PESTO - pitch detection algorithm

Much like the Hz thread from a while back I came across this newer algorithm today by Sony called PESTO : Pitch Estimation with Self-supervised Transposition-equivariant Objective.

Basically a neural pitch detection algorithm.

Someone’s made a Max external, which is handy: pesto~.

I had a quick play with it and although at smaller block sizes it’s quite shit, at 1024 (the default it seems), the tracking is really nice. Quite a bit better than Yin.

Obviously there’s so many other things that would be interesting to have (if/when dev time comes up), but just wanted to post this here in case it’s of interest as more cutting edge pitch detection algorithms (whereas I don’t think Hz is so cutting edge, more just use-case-optimized).

2 Likes

That’s cool.
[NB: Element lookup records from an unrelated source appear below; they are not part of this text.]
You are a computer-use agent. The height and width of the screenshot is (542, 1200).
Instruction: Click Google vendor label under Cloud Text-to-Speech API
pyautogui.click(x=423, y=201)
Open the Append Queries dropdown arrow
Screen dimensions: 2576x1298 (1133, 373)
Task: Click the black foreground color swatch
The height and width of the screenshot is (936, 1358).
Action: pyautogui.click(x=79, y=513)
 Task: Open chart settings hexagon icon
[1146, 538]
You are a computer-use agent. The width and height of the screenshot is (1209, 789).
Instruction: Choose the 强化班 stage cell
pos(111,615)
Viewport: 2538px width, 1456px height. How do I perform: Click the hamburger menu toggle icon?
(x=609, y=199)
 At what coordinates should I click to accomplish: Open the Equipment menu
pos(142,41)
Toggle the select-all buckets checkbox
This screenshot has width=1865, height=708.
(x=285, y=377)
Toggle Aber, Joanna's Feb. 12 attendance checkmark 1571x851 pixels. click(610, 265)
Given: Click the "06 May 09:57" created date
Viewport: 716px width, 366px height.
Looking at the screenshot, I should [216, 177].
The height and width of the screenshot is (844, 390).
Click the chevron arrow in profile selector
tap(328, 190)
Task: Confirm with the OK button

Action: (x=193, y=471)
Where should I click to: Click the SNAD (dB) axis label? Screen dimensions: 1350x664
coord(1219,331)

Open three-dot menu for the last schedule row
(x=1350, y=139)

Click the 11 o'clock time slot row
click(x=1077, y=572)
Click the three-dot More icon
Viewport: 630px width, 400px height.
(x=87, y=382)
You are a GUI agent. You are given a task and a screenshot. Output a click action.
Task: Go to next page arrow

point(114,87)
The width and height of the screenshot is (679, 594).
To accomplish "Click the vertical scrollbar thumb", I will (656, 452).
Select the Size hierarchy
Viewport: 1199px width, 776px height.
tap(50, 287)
Can you give us a bit of quantization on this, maybe a plots and stats comparing the two?

1 Like

Not gone that deep with it, just did some A/B-ing with it in patches and listening.

Don’t really know what kind of material would be suitable for quantifying the difference.

Actually here’s a quick screen capture:

1 Like

nice. thanks for the demo!

1 Like

can you compare with pesto @conf 0.70or fftyin with threshold at 0.98? What I hear is yin spitting pitch with low (0.7 is low) confidence…

it does look fast though